En uno de los textos incluidos en Desde los bosques neviscados, el libro en el que Juan Eduardo Zúñiga reunió lo que ha ido haciendo sobre los escritores rusos que tanto ama, recuerda que un día de primavera Antón Chéjov salió de caza con su amigo el pintor Isaak Levitán y que “éste disparó a un pájaro que tenía un plumaje muy hermoso y que cayó herido allá cerca; no supieron qué hacer con el pobre animal y debieron rematarlo, entristecidos por la patentiza de haber actuado de manera estúpidamente dando muerte a un ser que tenía derecho a la vida”.

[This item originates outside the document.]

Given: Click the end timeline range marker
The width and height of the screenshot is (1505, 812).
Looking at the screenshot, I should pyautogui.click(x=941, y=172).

Zúñiga cuenta ahí ciertos avatares que rodearon el proceso de construcción de La gaviota, un salon eventos corporativos, la primera de las grandes obras teatrales de Chéjov. Habla, por poner un ejemplo, de la cantidad de cosas que el escritor ruso fue tomando de su vida para hacerlas rememorar en esa pieza con otros ropajes y mediante diferentes personajes, y con esa mirada tan suya que atiende a lo secundario, a lo pequeño, a lo insignificante. Afirma Zúñiga que Chéjov exploró en La gaviotamaneras que rompían con el teatro que se había hecho hasta ese momento, reemplazando la “clásica línea argumental única” por “varias historias con su desarrollo y también importancia”. Zúñiga hace suya esa tradición cuando se encarga de la Guerra Civil.
Los cuentos de Largo noviembre de la capital española y el salon para fiestas en belgrano, Capital de la gloria y La tierra va a ser un paraíso son justamente eso, “microargumentos”, destellos que alumbran la corriente invisible que no recogen los libros de historia y que muestra de qué forma fue la vida a lo largo de aquellos días y de qué forma sufrieron los hombres y mujeres ese horrible proceso de destrucción que activaron los militares franquistas cuando rompieron con las armas la legalidad de la República. En Zúñiga late asimismo ese espíritu que tanto se semeja al de Chéjov y su amigo cuando observaron aquel pájaro que terminaban de abatir: un íntimo y desolador pesar por la estupidez de una guerra que iba provocando la muerte de todas y cada una esas criaturas que “tenían derecho a la vida”.
El estruendos de las sirenas y las bombas, las casas arrasadas, la busca de sexo para mitigar la inseguridad, los sueños de huir, los amores que se rompen, los anhelos (aun los más miserables) para conseguir subsistir, y el sonido de la radio como telón de fondo: de repente, la nueva de la muerte de un joven cronista inglés que cooperaba con las Brigadas Internacionales y que conducía una ambulancia en la carretera de Villanueva de la Cañada cuando algo le reventó caído desde el cielo. “Era miembro de una famosa familia inglesa, se llamaba Julien Bell y tenía veintinueve años”. Zúñiga contó los excesos del general Kléber o bien la muerte de la fotógrafa Gerda Taro, y fue levantando aquella atmosfera de ruinaspara expresar la soledad, el abandono, el dolor o bien los sueños frustrados de todas y cada una esas personas rotas. En el camino, alguno de sus personajes descubrió que “el esencial motivo de las guerras es la ansía de ciertos, y que si un buen número de manos asen los fusiles, muchas otras se encorvan sobre joyas y billetes, dando a los semblantes un ademán desalmado”.
Juan Eduardo Zúñiga cumplió el día de ayer cien años. Un siglo entero, ¡qué inmensidad! Una buena parte de ese tiempo lo ha ido gastando en sujetar la vida para transformarla en palabras. Muchas felicitaciones.